(Beginning of Provided data)
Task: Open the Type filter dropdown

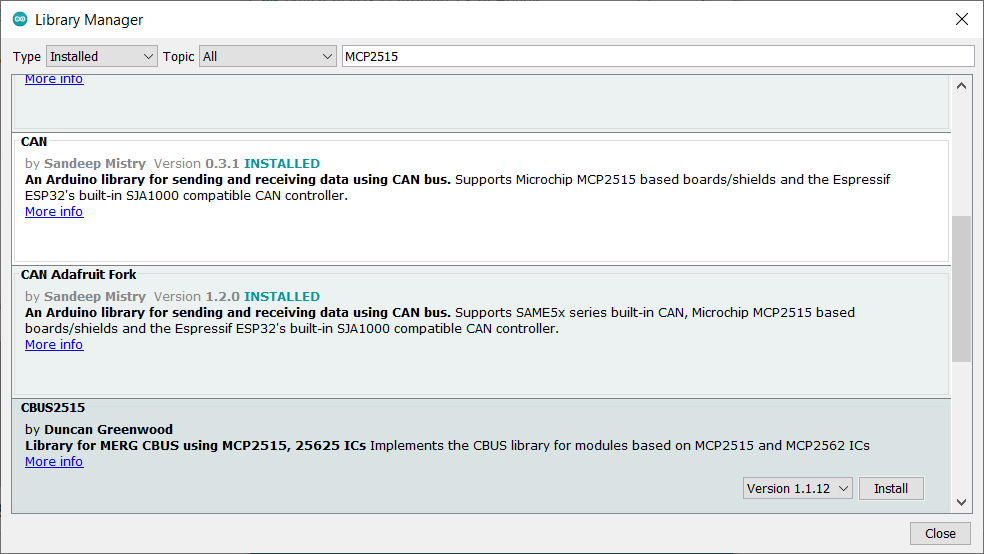Action: pyautogui.click(x=101, y=57)
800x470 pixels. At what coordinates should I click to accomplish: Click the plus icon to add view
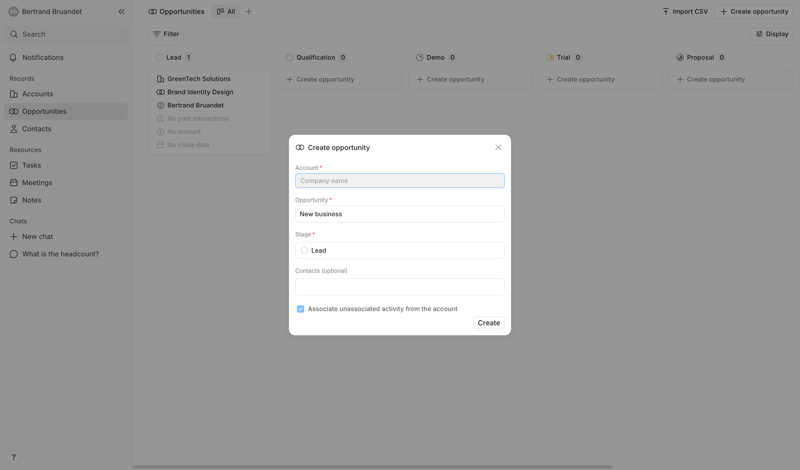pos(249,12)
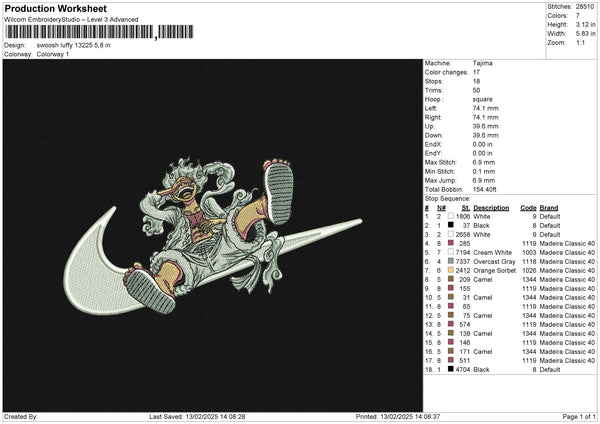Click the black swatch in stop 18
600x424 pixels.
click(x=451, y=369)
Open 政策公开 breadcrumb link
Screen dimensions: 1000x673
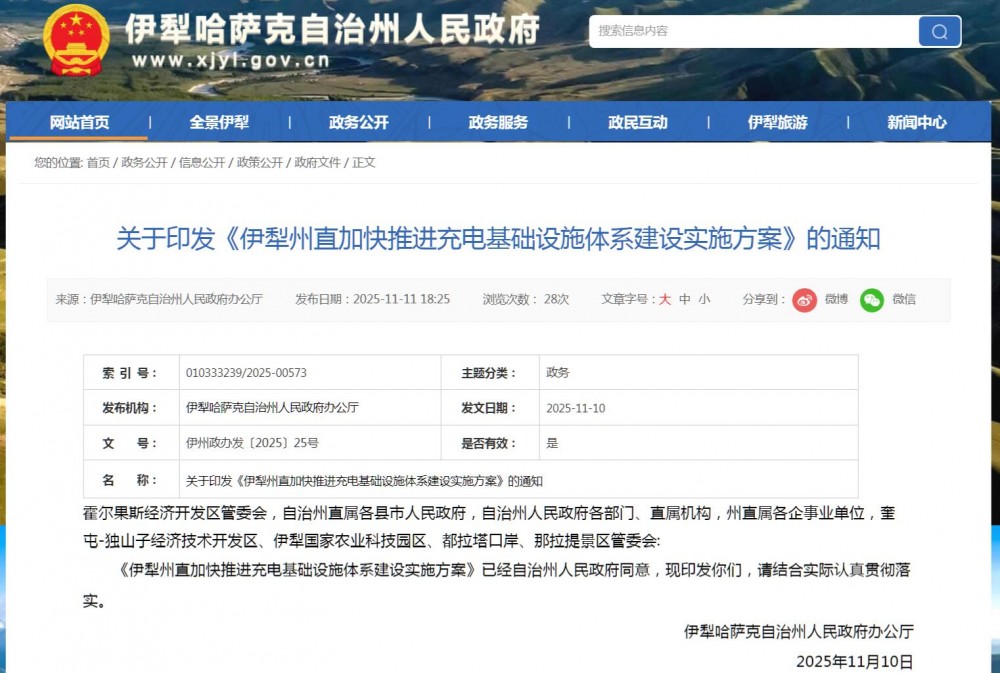(x=260, y=163)
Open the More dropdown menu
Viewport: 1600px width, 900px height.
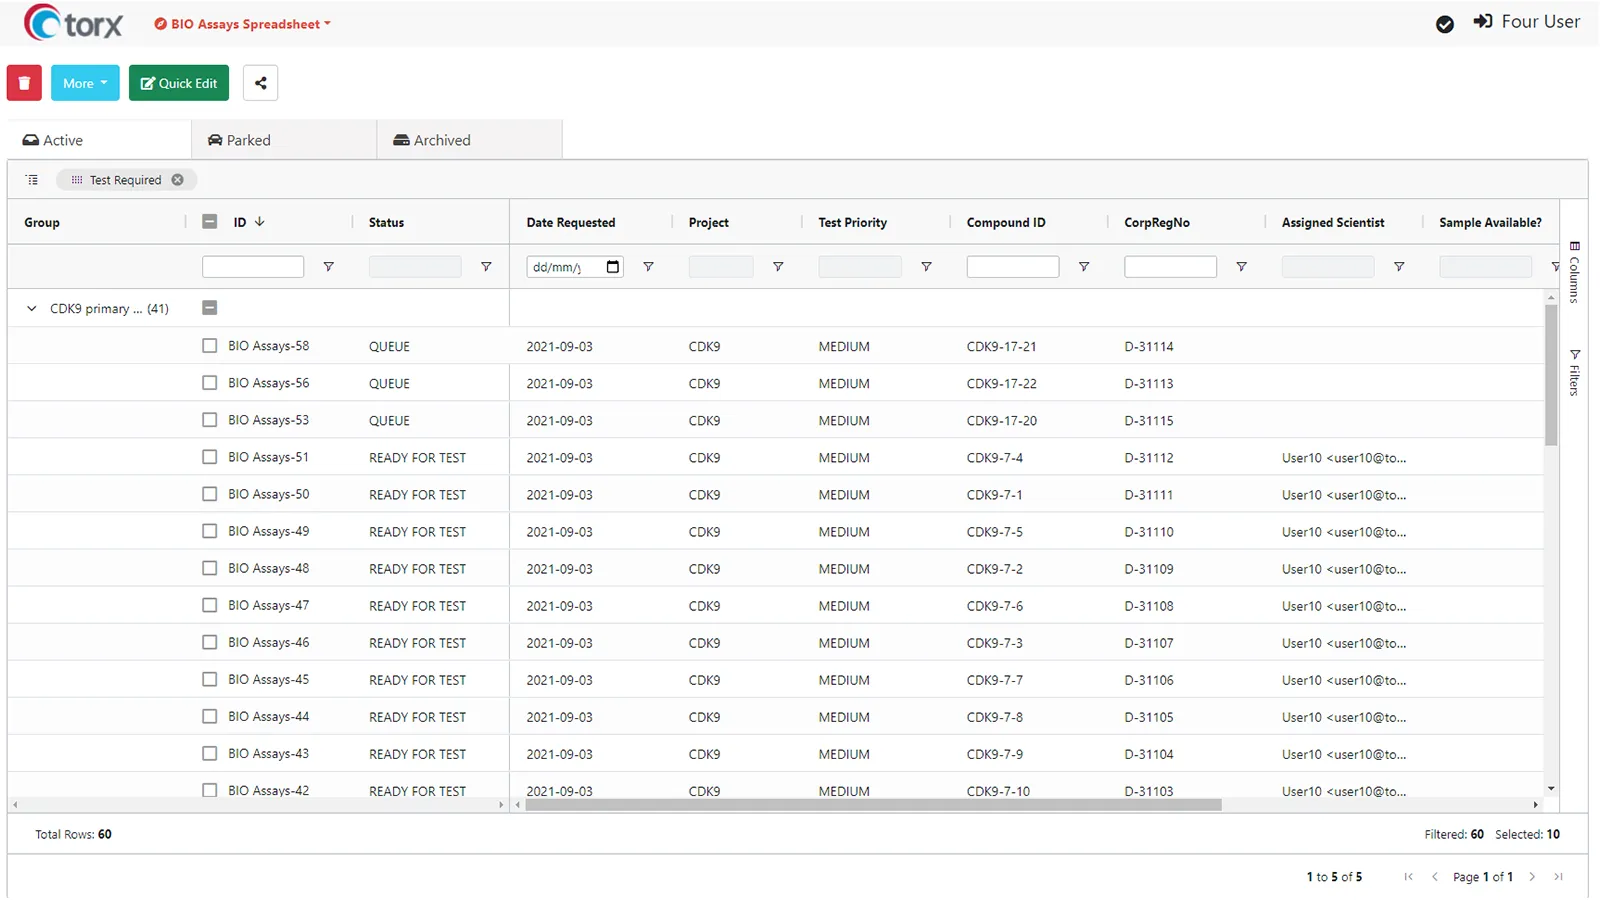click(x=85, y=83)
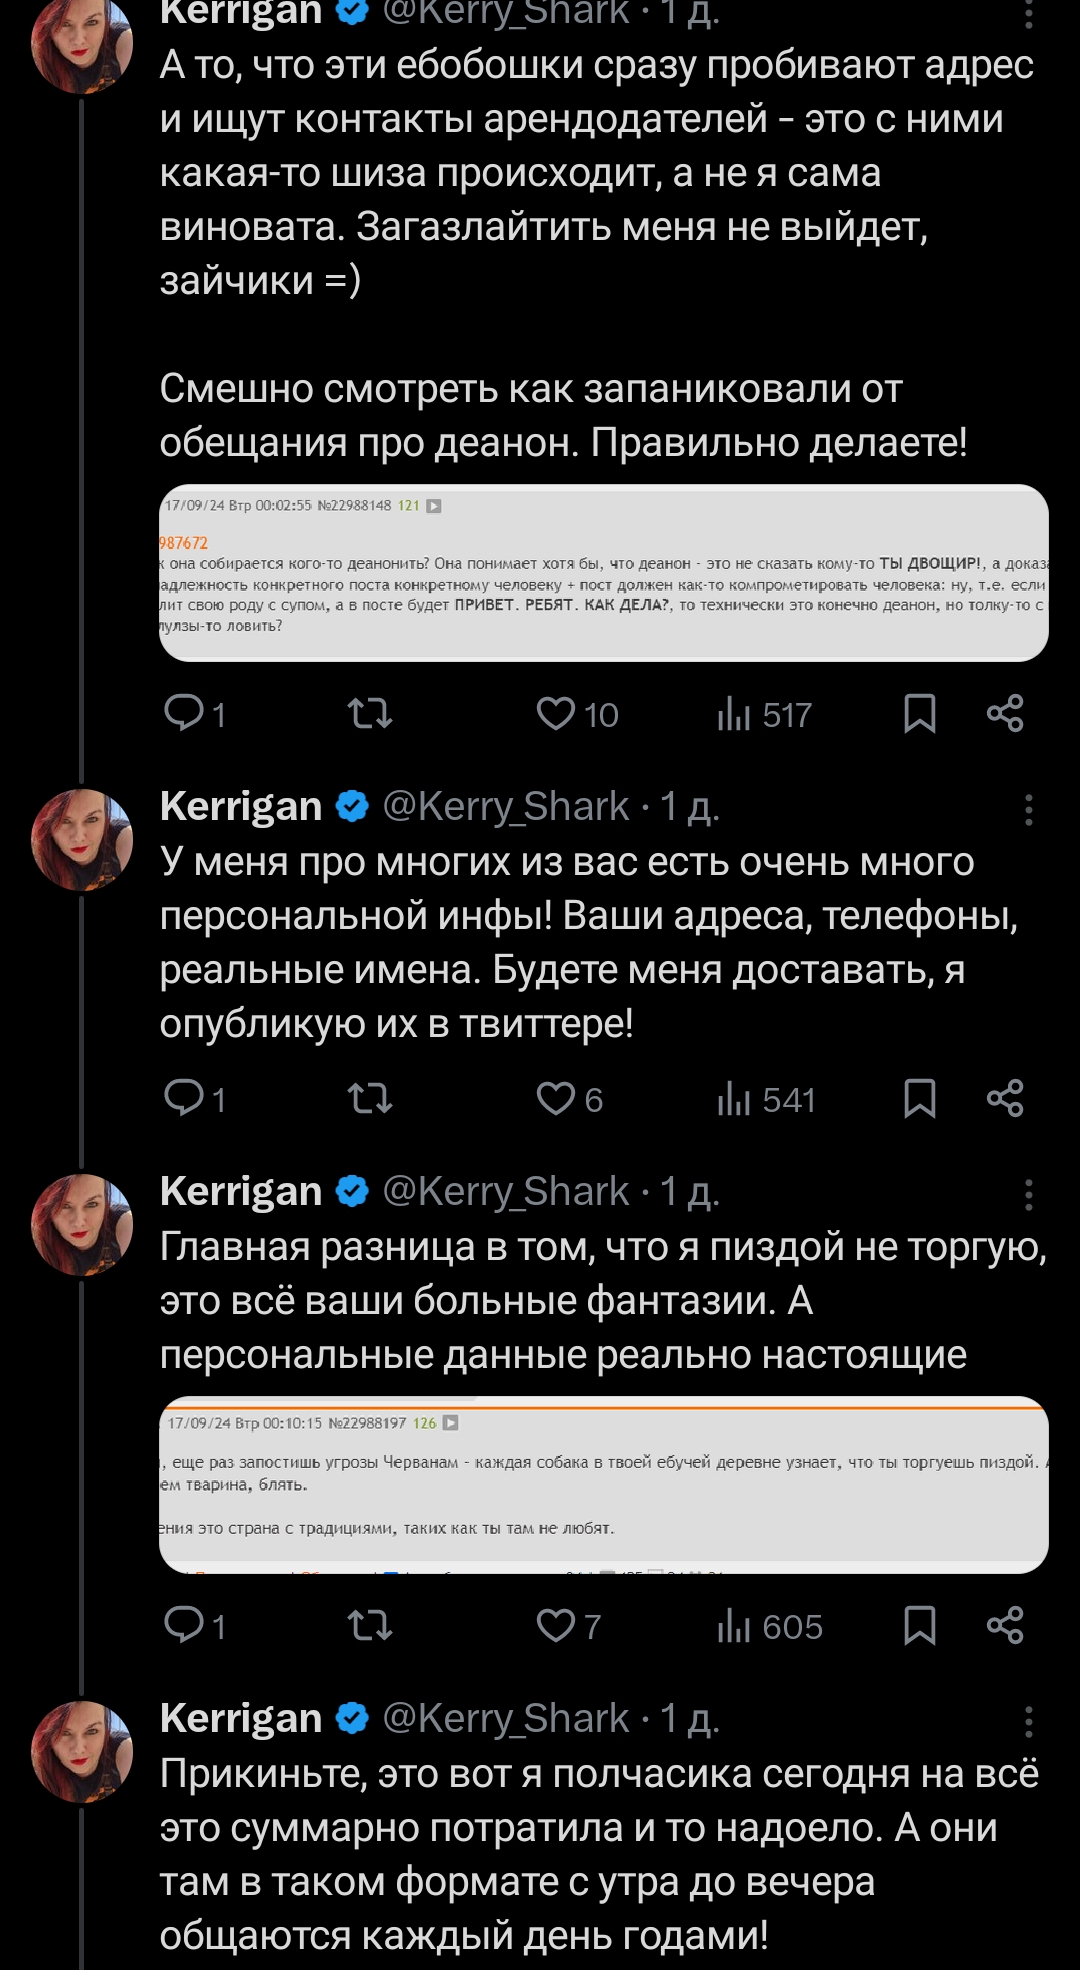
(End of Provided data)
## What you should do
Your copy should hold exactly the lines from the one with "Screen dimensions: 1000x673" through the end of the records, both included, and no pictures.

## Task output
Screen dimensions: 1000x673
(x=260, y=163)
Open the More dropdown menu
Viewport: 1600px width, 900px height.
click(x=85, y=83)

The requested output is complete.